Quel serait votre message aux jeunes femmes ayant de grands rêves professionnels?
Je leur dirais d’être elles-mêmes, de croire en elles et de développer leurs compétences. L’important consiste à se concentrer sur ce qu’elles ont de mieux, sur leurs forces. Ce faisant, elles pourront ainsi créer leur propre expertise et leurs connaissances. Ceci leur permettra, au cours de leur carrière, de s’adapter à un environnement en constante évolution.
Qu’en est-il d’Ikea? Comment l’entreprise travaille-t-elle pour promouvoir la présence de femmes à des postes de haut niveau?
La diversité est une formidable opportunité.

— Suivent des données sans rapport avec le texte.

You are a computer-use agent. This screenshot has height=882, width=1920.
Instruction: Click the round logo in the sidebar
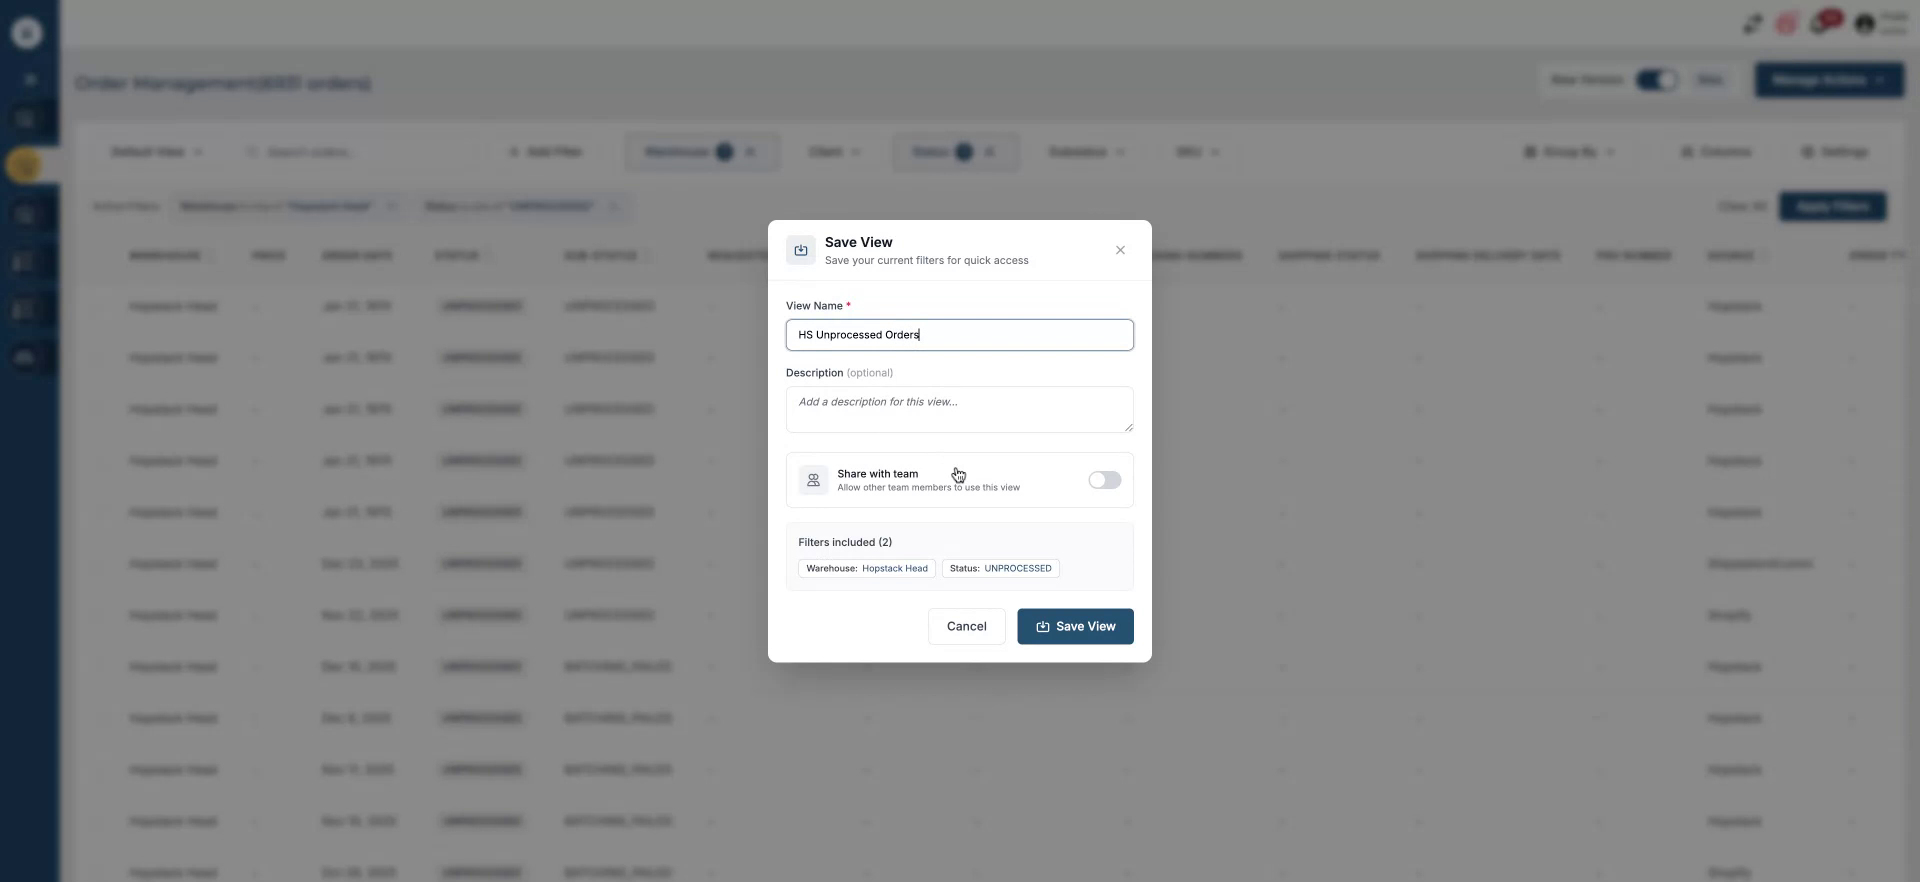click(27, 33)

Rendre autonomes les femmes et les inclure davantage dans l’économie ne pourra que conduire à de meilleurs résultats et sera globalement très bénéfique pour la société en général. Les femmes constituent bien sûr un bassin de main-d’œuvre hautement qualifié, les perdre en cours de route constituerait alors une perte importante de talents. Il est donc essentiel de garantir une représentation équitable des femmes et des hommes dans le tissu économique. Ikea Suisse a montré que cela était possible. Depuis 2015, nous avons en effet franchi plusieurs étapes importantes, notamment en ayant obtenu la certification EDGE, confirmant qu’il n’y a pas de différences significatives entre hommes et femmes dans notre entreprise en termes de rémunération et d’opportunités. Nous avons également introduit les horaires de travail flexibles, le travail à temps partiel pour les postes de direction, le travail à domicile et, depuis 2018, un congé de paternité de six semaines.
Quelle est votre opinion sur l’égalité des sexes dans l’économie suisse? Qu’est-ce qu’il faudrait encore améliorer?

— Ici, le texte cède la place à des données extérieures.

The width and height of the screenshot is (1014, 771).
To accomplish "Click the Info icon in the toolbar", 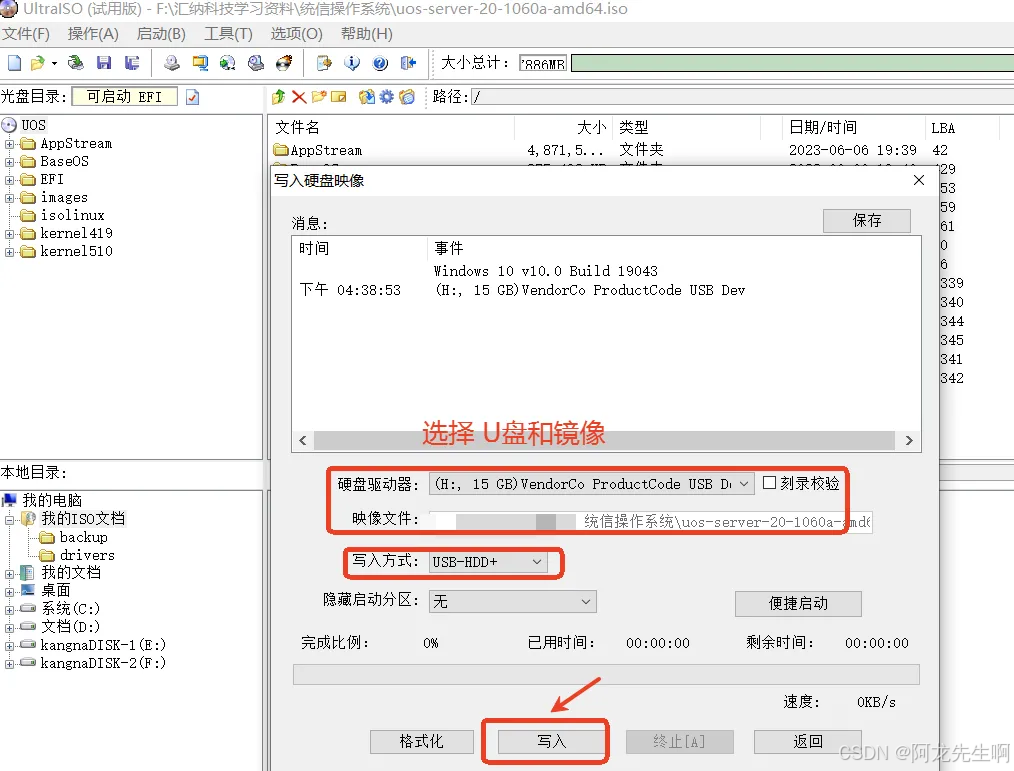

De manière générale, l’égalité doit être vécue à plusieurs niveaux: travail à temps partiel, congé paternité, etc. L’égalité de rémunération n’est donc qu’un des morceaux du puzzle, mais il est également très important. Et il ne suffit pas non plus d’agir seulement en embauchant plus de femmes. Les organisations doivent ainsi être encouragées à modifier leur approche interne et à appliquer les mêmes normes de base à tous les niveaux, tant pour les hommes que pour les femmes. Pour accomplir ce changement, nous devons changer de priorités. Pour cela, nous devons repenser les entreprises et les systèmes économiques en profondeur. Je souhaite que les femmes et les hommes aient davantage de pouvoir à tous les niveaux, car la structure organisationnelle pyramidale ne fonctionne plus. Dans dix ans, ce modèle sera terminé. Nous nous dirigeons plutôt vers une forme d’organisation non structurée avec des équipes formées et dissoutes en fonction de leurs compétences et objectifs. Cette transition importante nécessite ainsi un modèle fort au niveau de la direction. Et dans ce sens, la politique joue également un rôle important. La loi sur l’analyse des salaires récemment approuvée en Suisse constitue d’ailleurs un pas encourageant effectué dans la bonne direction.

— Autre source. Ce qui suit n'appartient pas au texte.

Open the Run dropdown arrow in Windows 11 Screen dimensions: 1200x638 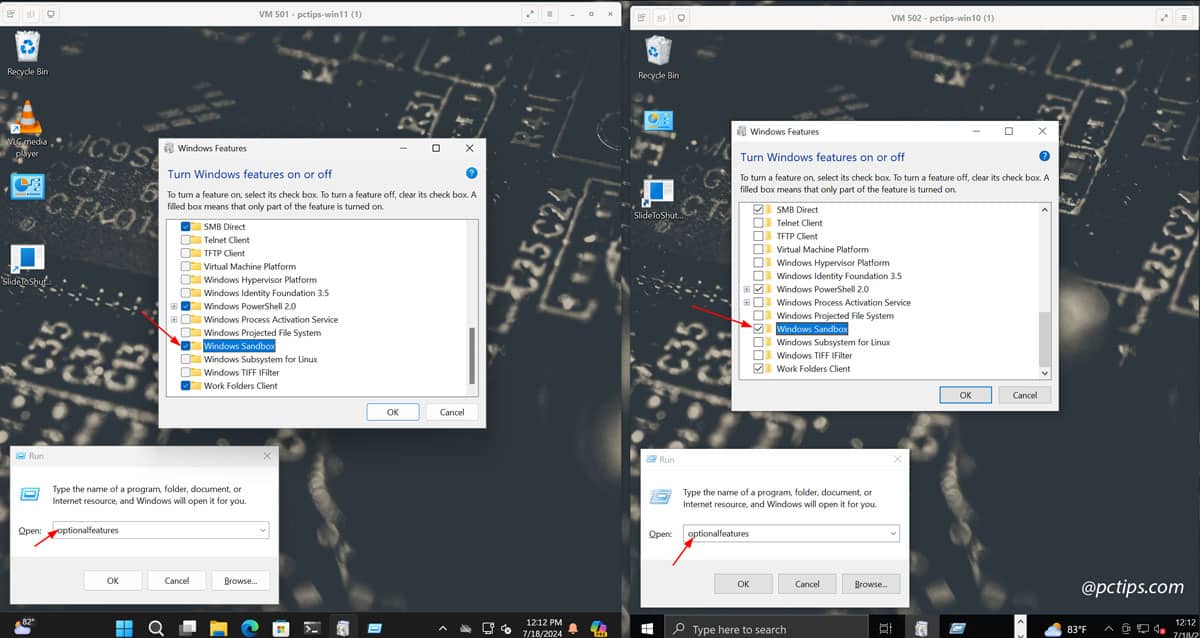262,530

Quels sont vos prochains projets dans votre carrière et pour Ikea?
Dans mon nouveau rôle au sein du groupe Ingka (dont IKEA Suisse fait aussi partie), mon ambition principale consiste à développer l’activité de l’entreprise tout en faisant en sorte que nos collègues restent également au coeur de nos préoccupations. Nous traversons une transformation fondamentale du marché du travail et dans ce contexte il s’avère très important de pouvoir guider chaque collaborateur. Plusieurs emplois vont disparaître et seront bientôt remplacés par de nouveaux. Nous nécessiteront ainsi de nouvelles compétences et nous devons absolument nous assurer que les gens puissent les acquérir et soient préparés au mieux au changement.